:: INPUT ROWS ::
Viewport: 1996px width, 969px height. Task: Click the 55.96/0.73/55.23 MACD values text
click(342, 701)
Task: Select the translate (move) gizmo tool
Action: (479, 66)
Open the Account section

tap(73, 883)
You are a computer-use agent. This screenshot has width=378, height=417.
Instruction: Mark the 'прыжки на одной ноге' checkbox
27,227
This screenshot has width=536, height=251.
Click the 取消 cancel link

:: EXERCISE OBJECTIVE ::
Reproduce every line of the material above verbatim, with no additions or changes.

:: EXERCISE RESULT ::
Viewport: 1996px width, 969px height. Task: Click the 55.96/0.73/55.23 MACD values text
click(342, 701)
Task: Select the translate (move) gizmo tool
Action: (479, 66)
Open the Account section

tap(73, 883)
You are a computer-use agent. This screenshot has width=378, height=417.
Instruction: Mark the 'прыжки на одной ноге' checkbox
27,227
This screenshot has width=536, height=251.
Click the 取消 cancel link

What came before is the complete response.